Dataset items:
_ _ _ _ _ _ _
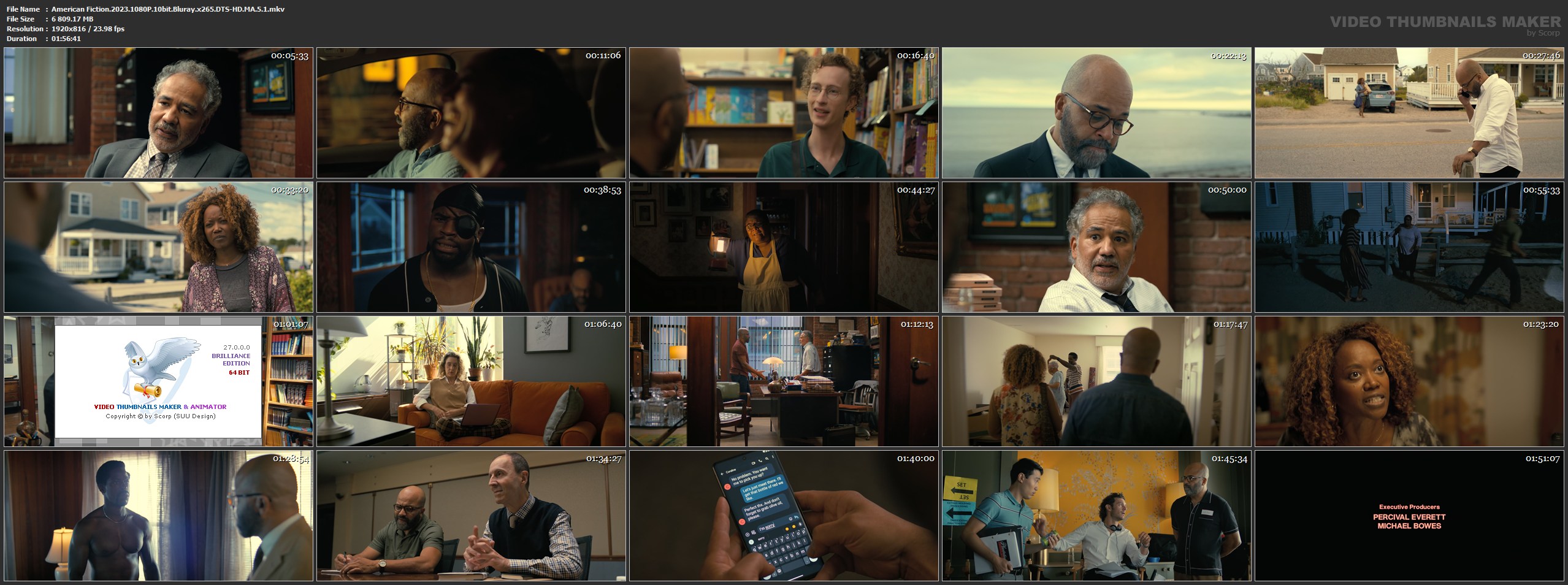Select the seaside thumbnail at 00:22:13

click(x=1096, y=113)
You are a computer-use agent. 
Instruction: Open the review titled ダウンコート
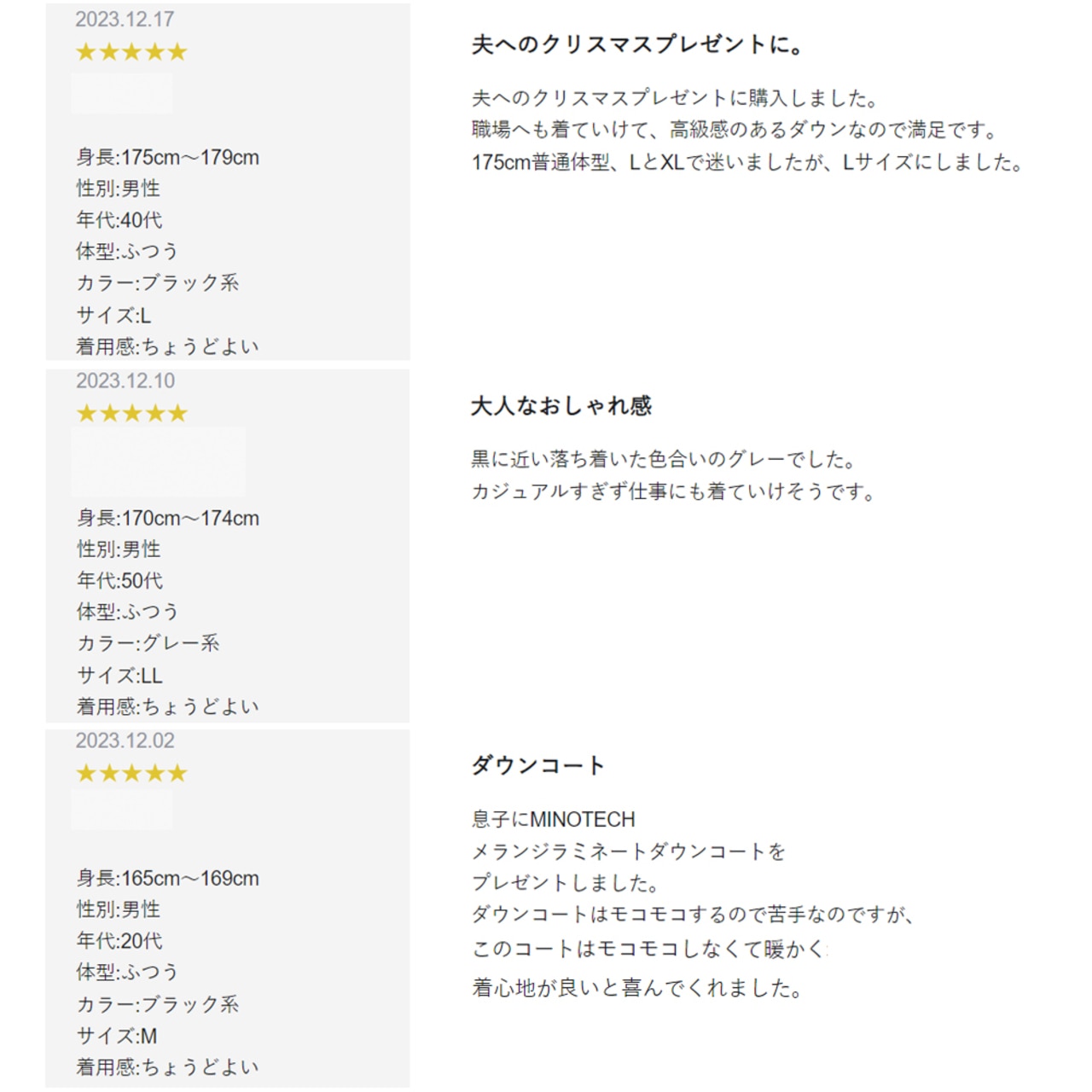click(538, 765)
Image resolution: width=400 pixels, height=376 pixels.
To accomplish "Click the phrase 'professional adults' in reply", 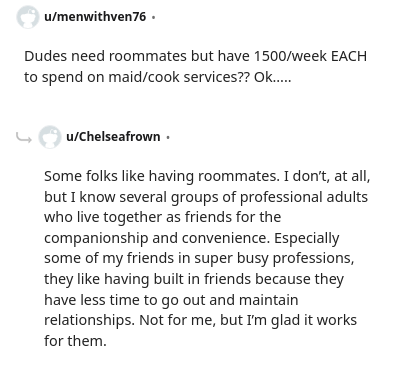I will tap(304, 197).
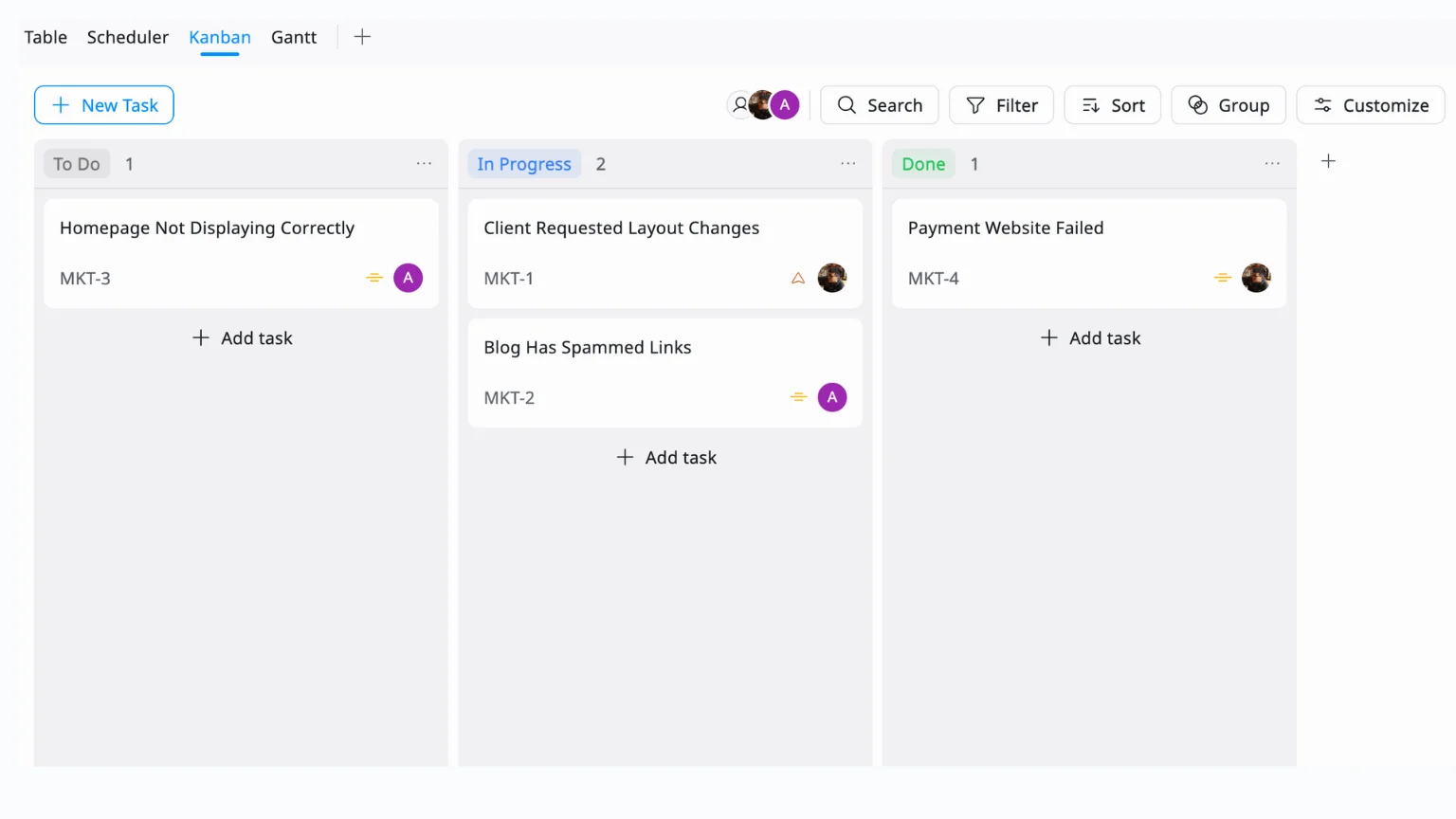
Task: Open the Homepage Not Displaying Correctly card
Action: tap(207, 228)
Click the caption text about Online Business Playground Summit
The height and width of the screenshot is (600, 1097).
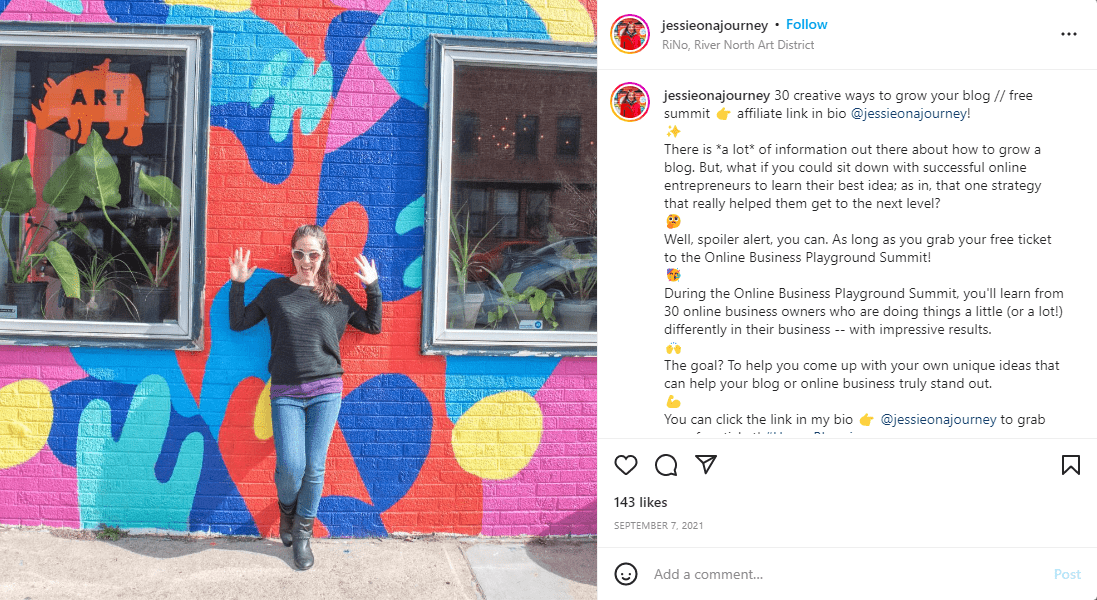[863, 311]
_ _ _ _ _ _ _
* [WHAT TO WORK ON]:
Beginning with the line where "Click the caption" appears, restate word for word every line down to the last one in the data, but keep the pictures out.

* [RESPONSE]:
Click the caption text about Online Business Playground Summit
The height and width of the screenshot is (600, 1097).
[863, 311]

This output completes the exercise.